** Supplied text **
· · ·
In the case, the 20 state officials argued that the Supreme Court’s 2012 decision to uphold the individual mandate relied on Supreme Court Chief Justice John Roberts’ belief that it was constitutional under Congress’ taxing authority. It was argued that since Congress removed the penalty for failing to get coverage in the Tax Cuts and Jobs Act of 2017, there is no longer a tax so the mandate is unconstitutional. From there, it was argued that the mandate cannot be detached from other provisions in the health law and therefore the entire ACA should be repealed.

“The individual mandate is untethered to any source of constitutional authority,” the Administration wrote in its filing. “In sum, once the associated financial penalty is gone, the ‘tax’ saving construction will no longer be fairly possible and thus the individual mandate will be unconstitutional.”


The Department of Justice, in its filing, reasoned that only the law’s key provisions – like protections for those with pre-existing conditions – are inseverable from the individual mandate and should thus be stricken down by the Texas court. The repeal of protections for those with pre-existing conditions has been a focal point of ACA repeal efforts by the Trump Administration and the 115th Congress.
· · ·
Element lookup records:
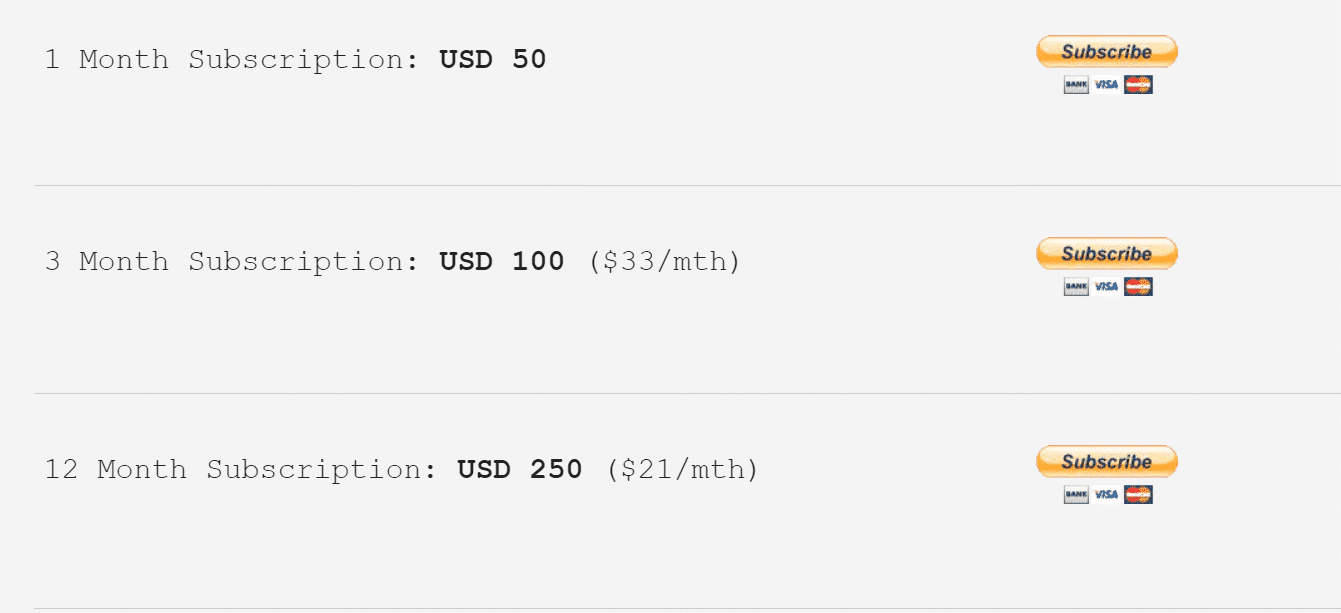Screen dimensions: 1341x613
Task: Click the bold 'USD 50' price
Action: [x=493, y=60]
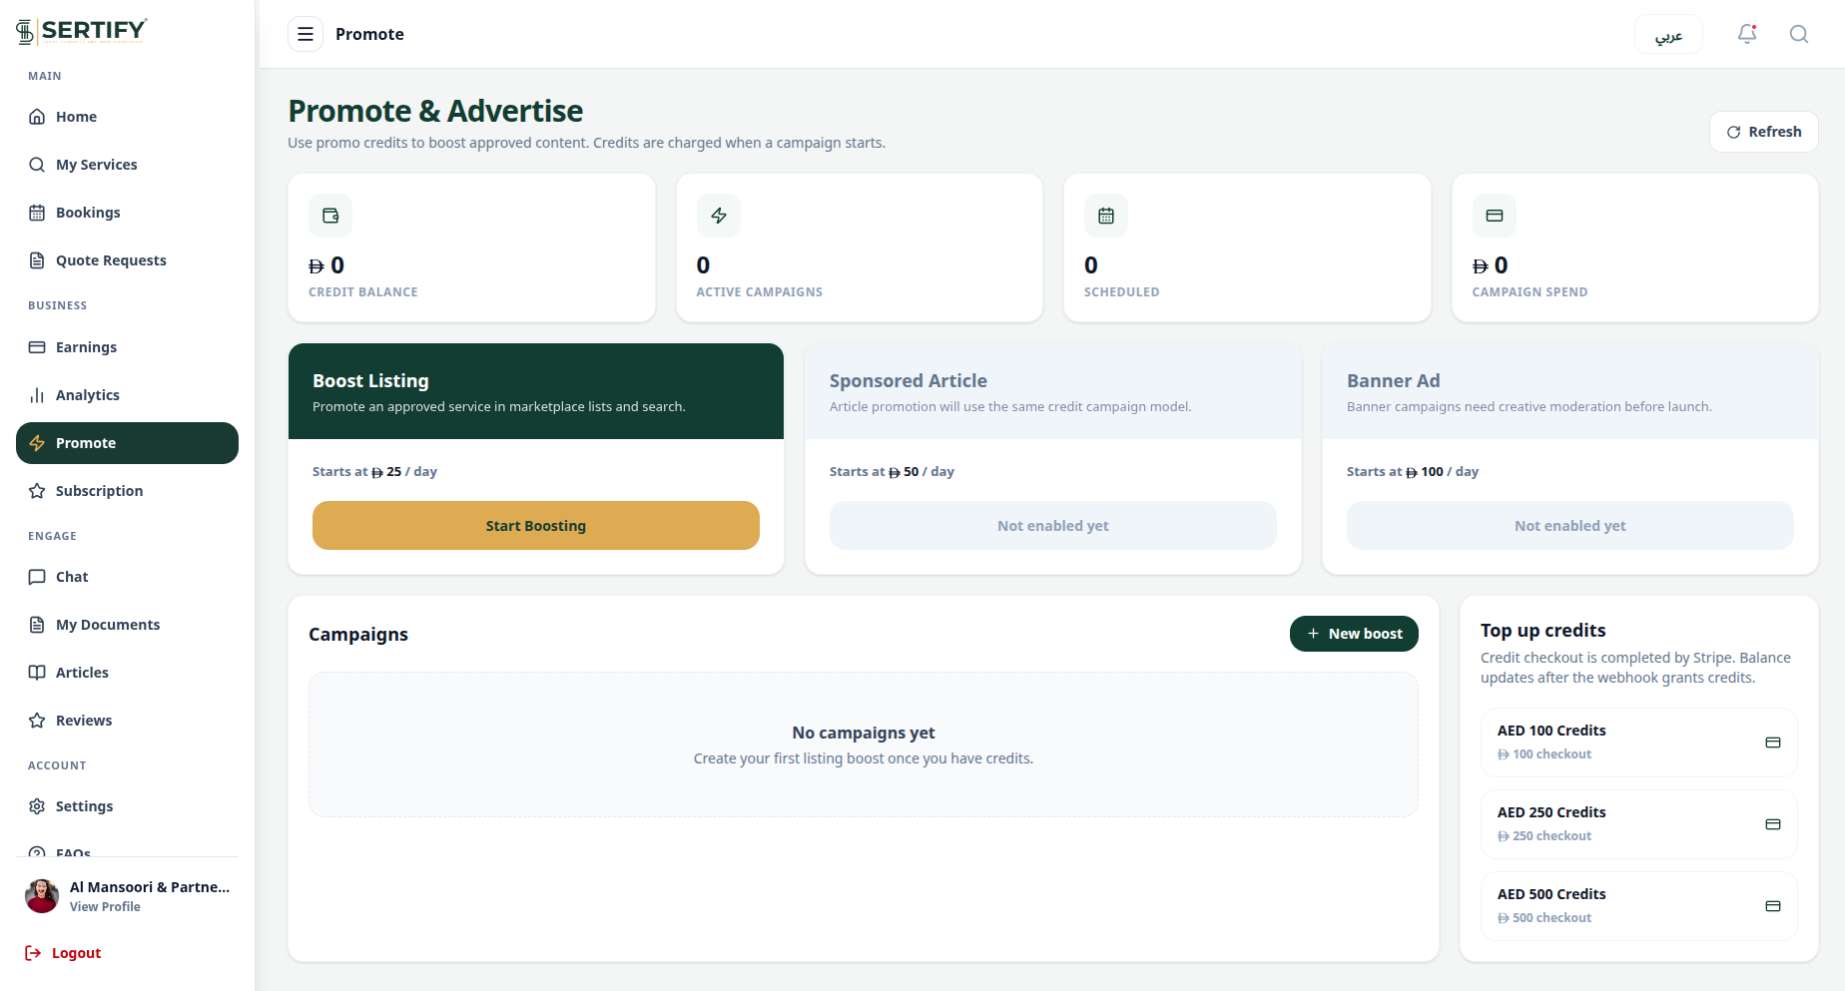The width and height of the screenshot is (1845, 991).
Task: Click the notification bell icon
Action: pyautogui.click(x=1747, y=34)
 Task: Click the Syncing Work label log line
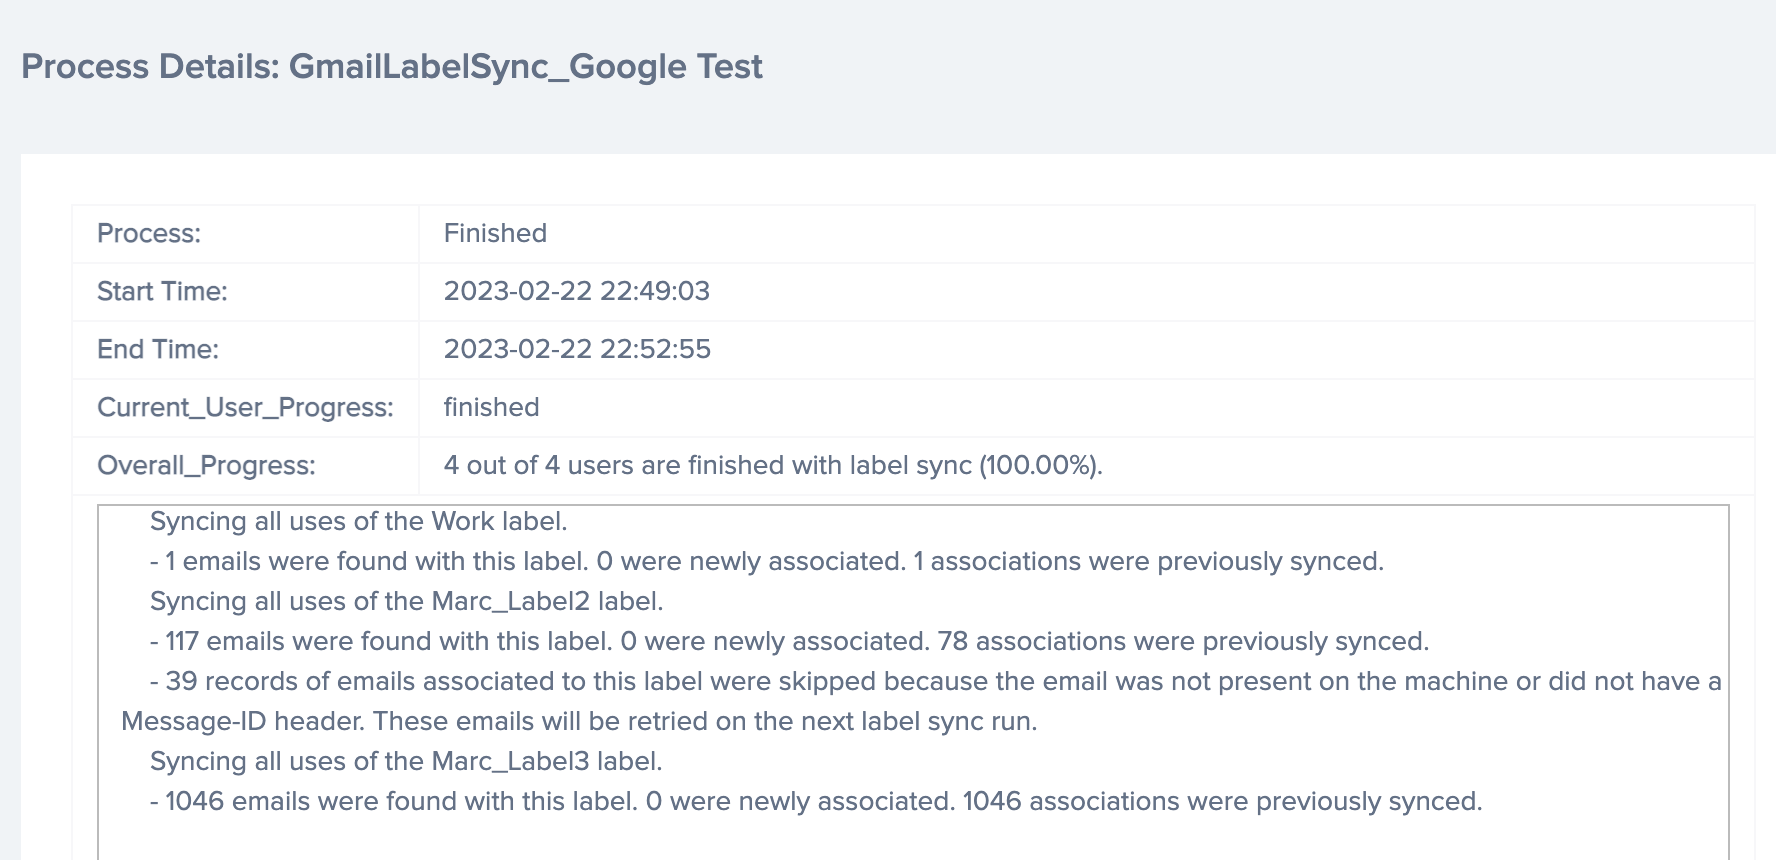pos(359,522)
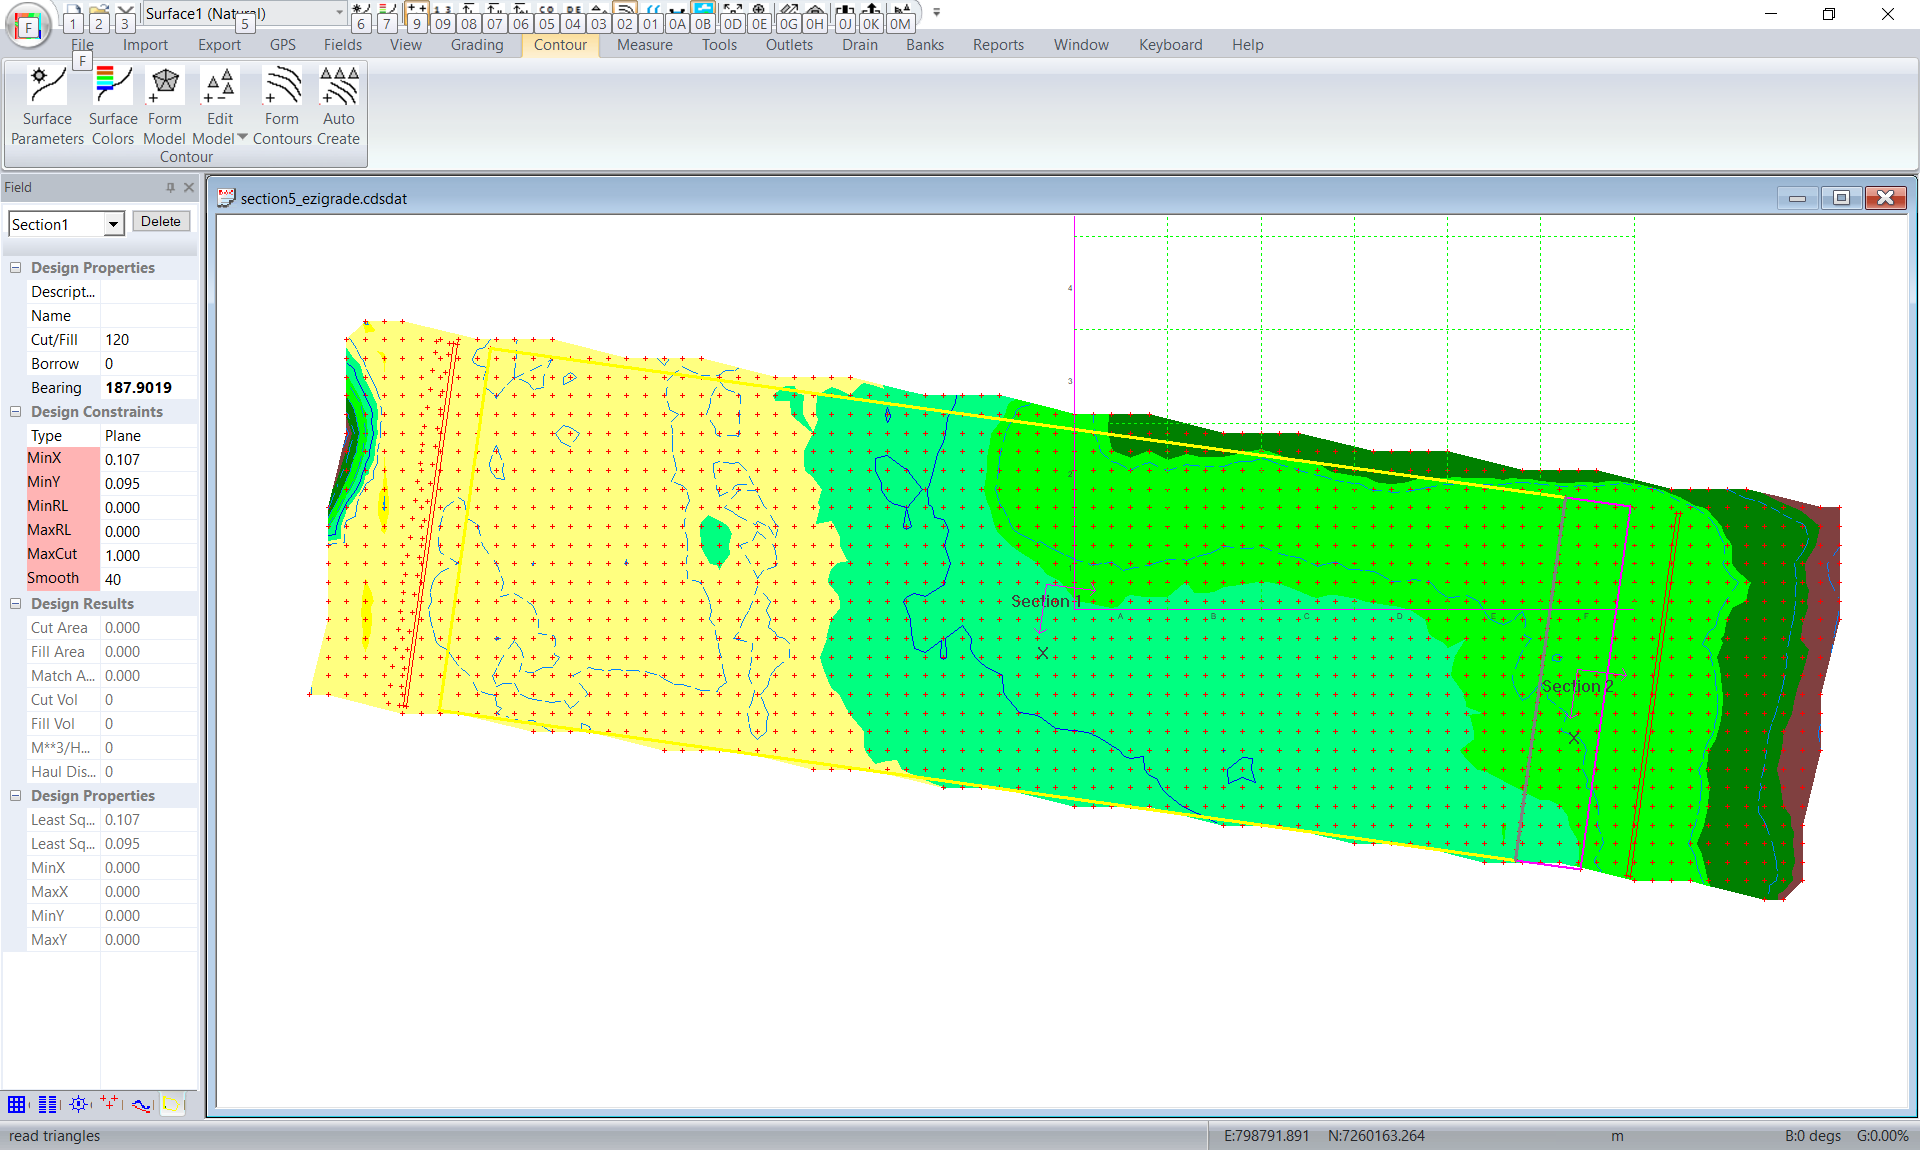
· · ·
** Request A **
Please restate the part of the ACA passage that opens with the words containing "In the case, the" and closes with "should be repealed.", changing "penalty" to "fine".
** Request B **
According to the ACA passage, in which law did Congress remove the penalty for failing to get coverage?

** Answer A **
In the case, the 20 state officials argued that the Supreme Court’s 2012 decision to uphold the individual mandate relied on Supreme Court Chief Justice John Roberts’ belief that it was constitutional under Congress’ taxing authority. It was argued that since Congress removed the fine for failing to get coverage in the Tax Cuts and Jobs Act of 2017, there is no longer a tax so the mandate is unconstitutional. From there, it was argued that the mandate cannot be detached from other provisions in the health law and therefore the entire ACA should be repealed.

** Answer B **
The Tax Cuts and Jobs Act of 2017.